Generally, the privately funded colleges have higher brand values, thus, they are able to get higher pay packages for their recruitment programmes. Since a student is able to get a higher salary after graduating from there, the colleges are able to charge a steep fee. The steep fee is not within the capacity of many of the students. That is when the student loan kicks in, explains Tarun, in the weekly column, exclusively in Different Truths.
In ancient times, Takshashila and Nalanda were world-renowned institutes of learning. The admission to these institutions was both through merit and royal patronage. The king used to donate lots of funds to them, while the meritorious students from the humble background were taught without fees. They were supposed to pay guru dakshina after they completed the course.
Fast forward to modern times. The state funding of education exists, along with private educational institutes. There are colleges that are charging virtually next to nothing. While there are colleges with higher fees, running into lakhs of rupees. The colleges run their campus recruitment programmes. Generally, the privately funded colleges have higher brand values, thus, they are able to get higher pay packages for their recruitment programmes. Since a student is able to get a higher salary after graduating from there, the colleges are able to charge a steep fee. The steep fee is not within the capacity of many of the students. That is when the student loan kicks in.

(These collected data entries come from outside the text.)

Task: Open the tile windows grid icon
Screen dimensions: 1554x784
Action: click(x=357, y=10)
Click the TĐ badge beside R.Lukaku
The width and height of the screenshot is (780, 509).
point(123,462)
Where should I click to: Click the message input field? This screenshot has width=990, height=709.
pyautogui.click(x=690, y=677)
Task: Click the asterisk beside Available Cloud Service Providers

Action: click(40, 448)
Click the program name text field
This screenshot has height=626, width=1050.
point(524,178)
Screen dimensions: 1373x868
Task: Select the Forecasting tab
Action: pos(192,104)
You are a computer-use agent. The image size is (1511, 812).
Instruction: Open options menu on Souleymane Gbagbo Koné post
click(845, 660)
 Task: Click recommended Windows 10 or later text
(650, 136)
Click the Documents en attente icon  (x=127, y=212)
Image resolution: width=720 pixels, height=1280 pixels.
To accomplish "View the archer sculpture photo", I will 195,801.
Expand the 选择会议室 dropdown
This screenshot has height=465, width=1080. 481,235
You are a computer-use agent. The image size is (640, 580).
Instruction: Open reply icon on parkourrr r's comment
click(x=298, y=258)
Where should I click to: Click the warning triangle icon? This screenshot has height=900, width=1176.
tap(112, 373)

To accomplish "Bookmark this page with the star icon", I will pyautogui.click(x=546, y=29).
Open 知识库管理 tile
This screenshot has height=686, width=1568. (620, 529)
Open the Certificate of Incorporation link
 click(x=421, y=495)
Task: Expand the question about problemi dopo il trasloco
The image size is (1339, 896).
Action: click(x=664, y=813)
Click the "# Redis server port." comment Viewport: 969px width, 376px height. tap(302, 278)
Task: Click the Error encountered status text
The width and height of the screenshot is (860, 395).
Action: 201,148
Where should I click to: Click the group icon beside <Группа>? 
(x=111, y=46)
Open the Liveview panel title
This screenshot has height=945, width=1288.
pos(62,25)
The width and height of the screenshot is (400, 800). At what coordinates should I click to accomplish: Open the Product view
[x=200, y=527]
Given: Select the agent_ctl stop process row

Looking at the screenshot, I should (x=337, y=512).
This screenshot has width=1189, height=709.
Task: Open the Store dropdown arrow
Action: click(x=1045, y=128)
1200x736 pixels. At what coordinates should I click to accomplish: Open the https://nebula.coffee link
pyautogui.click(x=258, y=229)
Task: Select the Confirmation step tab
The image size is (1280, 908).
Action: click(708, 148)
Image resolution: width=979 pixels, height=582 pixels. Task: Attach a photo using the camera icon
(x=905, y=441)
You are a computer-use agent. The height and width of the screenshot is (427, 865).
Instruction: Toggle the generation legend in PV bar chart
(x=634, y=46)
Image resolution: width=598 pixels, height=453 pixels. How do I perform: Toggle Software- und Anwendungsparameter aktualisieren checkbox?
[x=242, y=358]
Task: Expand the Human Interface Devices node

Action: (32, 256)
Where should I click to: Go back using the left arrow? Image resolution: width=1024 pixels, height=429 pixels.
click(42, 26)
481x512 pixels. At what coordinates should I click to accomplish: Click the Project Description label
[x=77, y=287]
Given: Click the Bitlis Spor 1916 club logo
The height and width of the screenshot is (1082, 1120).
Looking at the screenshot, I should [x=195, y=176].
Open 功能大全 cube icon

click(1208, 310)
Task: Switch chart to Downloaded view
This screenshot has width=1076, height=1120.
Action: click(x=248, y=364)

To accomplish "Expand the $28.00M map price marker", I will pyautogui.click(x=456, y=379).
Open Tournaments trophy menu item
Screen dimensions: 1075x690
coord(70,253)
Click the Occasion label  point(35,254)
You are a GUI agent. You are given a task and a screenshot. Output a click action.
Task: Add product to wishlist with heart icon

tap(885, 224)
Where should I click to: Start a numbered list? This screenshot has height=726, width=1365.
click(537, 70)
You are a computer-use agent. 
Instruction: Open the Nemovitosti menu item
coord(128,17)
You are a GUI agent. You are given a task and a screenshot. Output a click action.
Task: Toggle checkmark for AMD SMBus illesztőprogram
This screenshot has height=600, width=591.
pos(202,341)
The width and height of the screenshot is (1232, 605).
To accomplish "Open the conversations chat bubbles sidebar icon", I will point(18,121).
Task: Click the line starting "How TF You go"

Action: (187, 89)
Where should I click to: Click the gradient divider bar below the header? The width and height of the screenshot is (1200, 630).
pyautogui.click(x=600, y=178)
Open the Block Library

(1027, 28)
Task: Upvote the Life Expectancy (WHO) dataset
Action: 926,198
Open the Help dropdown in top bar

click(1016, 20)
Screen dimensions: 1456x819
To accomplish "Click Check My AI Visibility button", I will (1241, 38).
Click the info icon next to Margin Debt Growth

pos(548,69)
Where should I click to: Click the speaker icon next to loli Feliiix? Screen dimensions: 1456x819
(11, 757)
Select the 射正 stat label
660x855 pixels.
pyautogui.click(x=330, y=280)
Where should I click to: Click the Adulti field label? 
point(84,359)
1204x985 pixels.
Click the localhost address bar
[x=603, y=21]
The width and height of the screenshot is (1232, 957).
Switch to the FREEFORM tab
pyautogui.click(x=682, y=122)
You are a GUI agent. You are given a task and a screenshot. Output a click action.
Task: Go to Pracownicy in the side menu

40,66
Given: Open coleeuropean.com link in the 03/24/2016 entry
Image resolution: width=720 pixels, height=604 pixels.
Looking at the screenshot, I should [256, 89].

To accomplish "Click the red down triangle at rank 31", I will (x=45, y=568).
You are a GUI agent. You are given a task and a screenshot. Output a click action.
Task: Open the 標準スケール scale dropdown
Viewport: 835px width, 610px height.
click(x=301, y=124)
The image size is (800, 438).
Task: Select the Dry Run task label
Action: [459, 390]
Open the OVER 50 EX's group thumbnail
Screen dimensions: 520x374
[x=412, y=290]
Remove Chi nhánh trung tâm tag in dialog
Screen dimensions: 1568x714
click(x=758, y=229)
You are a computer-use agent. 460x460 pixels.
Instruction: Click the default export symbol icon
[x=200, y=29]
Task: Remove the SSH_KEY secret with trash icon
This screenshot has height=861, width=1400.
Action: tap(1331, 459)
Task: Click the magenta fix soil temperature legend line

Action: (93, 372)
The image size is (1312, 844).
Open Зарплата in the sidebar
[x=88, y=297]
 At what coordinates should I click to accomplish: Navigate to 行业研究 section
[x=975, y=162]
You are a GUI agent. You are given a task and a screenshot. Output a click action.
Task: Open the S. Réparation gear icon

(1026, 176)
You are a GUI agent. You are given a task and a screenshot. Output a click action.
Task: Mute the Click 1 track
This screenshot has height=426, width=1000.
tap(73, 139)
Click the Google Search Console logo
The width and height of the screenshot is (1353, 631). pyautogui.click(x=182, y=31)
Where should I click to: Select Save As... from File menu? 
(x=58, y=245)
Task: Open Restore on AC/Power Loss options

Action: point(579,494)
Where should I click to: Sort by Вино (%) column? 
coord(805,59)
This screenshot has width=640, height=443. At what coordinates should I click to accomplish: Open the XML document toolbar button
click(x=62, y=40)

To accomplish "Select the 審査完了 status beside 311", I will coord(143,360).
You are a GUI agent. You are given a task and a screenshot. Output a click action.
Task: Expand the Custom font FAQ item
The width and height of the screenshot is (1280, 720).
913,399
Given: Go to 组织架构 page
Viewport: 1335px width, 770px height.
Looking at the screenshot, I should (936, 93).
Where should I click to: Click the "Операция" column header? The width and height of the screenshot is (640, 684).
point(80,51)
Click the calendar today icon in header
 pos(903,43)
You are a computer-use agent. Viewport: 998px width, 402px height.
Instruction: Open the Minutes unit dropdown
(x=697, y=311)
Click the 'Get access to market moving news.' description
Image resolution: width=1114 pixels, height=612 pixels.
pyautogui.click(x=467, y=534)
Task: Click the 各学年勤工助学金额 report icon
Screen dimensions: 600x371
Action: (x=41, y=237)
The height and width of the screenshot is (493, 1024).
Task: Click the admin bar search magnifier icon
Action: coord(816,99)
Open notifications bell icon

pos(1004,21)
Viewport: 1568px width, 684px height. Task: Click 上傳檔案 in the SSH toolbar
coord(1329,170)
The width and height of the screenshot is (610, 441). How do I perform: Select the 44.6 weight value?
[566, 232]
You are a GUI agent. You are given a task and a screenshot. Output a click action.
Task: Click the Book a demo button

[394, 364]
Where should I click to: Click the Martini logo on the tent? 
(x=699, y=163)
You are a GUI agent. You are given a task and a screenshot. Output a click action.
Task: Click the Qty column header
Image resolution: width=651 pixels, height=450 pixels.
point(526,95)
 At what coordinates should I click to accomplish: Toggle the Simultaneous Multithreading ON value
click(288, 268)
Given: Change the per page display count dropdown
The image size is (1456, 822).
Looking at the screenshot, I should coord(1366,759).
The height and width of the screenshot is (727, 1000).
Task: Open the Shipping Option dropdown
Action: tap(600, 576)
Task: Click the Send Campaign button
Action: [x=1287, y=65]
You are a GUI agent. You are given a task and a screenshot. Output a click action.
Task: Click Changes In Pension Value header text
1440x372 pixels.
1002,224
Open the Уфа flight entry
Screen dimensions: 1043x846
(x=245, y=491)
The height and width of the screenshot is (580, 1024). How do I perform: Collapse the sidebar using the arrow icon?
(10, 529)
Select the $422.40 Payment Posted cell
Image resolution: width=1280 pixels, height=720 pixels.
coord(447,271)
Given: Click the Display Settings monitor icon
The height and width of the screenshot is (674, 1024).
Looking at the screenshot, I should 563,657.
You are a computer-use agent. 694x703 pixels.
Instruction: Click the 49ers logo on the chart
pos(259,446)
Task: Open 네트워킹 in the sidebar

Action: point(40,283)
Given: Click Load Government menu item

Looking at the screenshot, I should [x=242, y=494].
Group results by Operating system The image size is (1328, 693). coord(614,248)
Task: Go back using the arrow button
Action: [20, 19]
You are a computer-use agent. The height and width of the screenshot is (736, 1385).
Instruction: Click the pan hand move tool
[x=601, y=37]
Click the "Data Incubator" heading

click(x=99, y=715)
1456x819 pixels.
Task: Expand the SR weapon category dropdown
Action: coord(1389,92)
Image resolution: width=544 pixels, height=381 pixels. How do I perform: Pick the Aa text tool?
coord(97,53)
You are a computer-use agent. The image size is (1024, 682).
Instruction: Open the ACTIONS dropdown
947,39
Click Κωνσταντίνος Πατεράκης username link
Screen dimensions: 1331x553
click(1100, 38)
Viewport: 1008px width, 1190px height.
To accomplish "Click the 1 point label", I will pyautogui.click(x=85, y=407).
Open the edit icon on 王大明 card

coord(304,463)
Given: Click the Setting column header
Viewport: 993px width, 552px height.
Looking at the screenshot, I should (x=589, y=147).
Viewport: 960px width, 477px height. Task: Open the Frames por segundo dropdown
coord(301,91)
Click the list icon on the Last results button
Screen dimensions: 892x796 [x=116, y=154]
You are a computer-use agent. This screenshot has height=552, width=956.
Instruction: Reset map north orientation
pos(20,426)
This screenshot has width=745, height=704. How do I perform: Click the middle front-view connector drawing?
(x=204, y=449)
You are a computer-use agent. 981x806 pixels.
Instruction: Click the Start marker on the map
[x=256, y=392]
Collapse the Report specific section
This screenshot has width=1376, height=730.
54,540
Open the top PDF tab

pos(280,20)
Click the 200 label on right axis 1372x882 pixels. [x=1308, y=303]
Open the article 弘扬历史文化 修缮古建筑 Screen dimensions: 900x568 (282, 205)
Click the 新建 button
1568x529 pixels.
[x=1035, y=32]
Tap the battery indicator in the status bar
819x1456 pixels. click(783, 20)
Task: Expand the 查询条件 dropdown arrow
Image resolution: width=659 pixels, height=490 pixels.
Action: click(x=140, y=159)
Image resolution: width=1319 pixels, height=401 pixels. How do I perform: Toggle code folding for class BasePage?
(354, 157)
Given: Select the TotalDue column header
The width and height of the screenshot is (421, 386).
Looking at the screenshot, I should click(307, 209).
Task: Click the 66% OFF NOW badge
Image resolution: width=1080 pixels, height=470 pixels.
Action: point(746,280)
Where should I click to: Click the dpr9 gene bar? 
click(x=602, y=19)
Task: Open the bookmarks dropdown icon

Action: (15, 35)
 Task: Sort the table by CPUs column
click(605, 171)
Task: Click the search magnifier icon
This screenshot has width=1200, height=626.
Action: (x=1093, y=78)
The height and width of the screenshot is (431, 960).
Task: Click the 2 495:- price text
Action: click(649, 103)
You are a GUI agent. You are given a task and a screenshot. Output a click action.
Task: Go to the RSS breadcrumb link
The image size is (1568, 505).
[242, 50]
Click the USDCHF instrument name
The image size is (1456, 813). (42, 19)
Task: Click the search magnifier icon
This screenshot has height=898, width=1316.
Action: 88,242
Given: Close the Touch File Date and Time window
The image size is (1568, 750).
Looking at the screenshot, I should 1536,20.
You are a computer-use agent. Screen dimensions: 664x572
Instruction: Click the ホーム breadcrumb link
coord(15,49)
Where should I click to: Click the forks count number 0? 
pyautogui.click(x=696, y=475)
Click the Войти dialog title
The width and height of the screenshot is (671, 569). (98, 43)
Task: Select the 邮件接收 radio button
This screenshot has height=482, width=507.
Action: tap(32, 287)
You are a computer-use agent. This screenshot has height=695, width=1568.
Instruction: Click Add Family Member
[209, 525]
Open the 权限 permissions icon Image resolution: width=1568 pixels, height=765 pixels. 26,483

The banks are eager to give loans if a student so wishes. The calculation is that once the student finishes the studies, and starts earning, the loan would be paid off. This is all good. But consider for one moment that we are betting our future on the basis of present conditions. Consider the case that the student is not recruited in the desired position. Then the loan has to be paid off. But, the student is not so well off to pay this off. What happens? Stress, of course.
Any loan has a risk built in. There is a payoff matrix for the risk. This means, that anybody who is taking the loan, should be aware of the risk and expected returns, and then take an optimum decision. My case is, a student is not experienced enough to calculate whether the risk-reward ratio is favourable or not for taking the risk of the loan. In any case, the student loan would be in direct proportion to the fee charged by the institution. And that fee is determined by the institution and not the student. So, a student has limited choices to accept or refuse the loan.
The USA is the pioneer in education, and debt to fund that. Let’s see how it fares there. As of 2016, the total student loans outstanding in the USA were $1.3 trillion! More than 7 million, or 11.2% debtors are defaulting on their payments after they graduate. A typical student loan has a repayment period of 10 years or nearly 1/3rd of the earning period of an average person.
One more issue concerning student loan is the increase in tuition fee by the institutes when a loan is easily available. As Cato Institute economist Neal McCluskey explained in a 2012 article, “the basic problem is simple. Give everyone $100, and colleges will raise their prices by $100, negating the value of the aid.” So, if a student loan is available, the chances are that the colleges may increase their fee by a similar amount.
Many students there report having to delay important decisions in life because of loan is taken to finance their education. They may have to wait to marry, or raise a family, or even to buy a house. It may even affect job choices.
There are certain things that affect every individual who takes a loan. He is likely to take more risks in financial decisions to repay that loan at the earliest. There are many aspects of psychology that get altered due to a loan.
In India, a student loan is not such a big issue. But with UGC grant coming down, the colleges are likely to be raising their fees. In such a case scenario, we are likely to be seeing student loan on the increase. So, the banks would be getting an additional business stream.
This column does not judge whether a student loan is desirable or not. The purpose here is that a student should be aware of the nuances before going for a loan to finance higher education. A serious weighing of pros and cons would go a long way in helping achieve life goals and make a more planned repayment plan.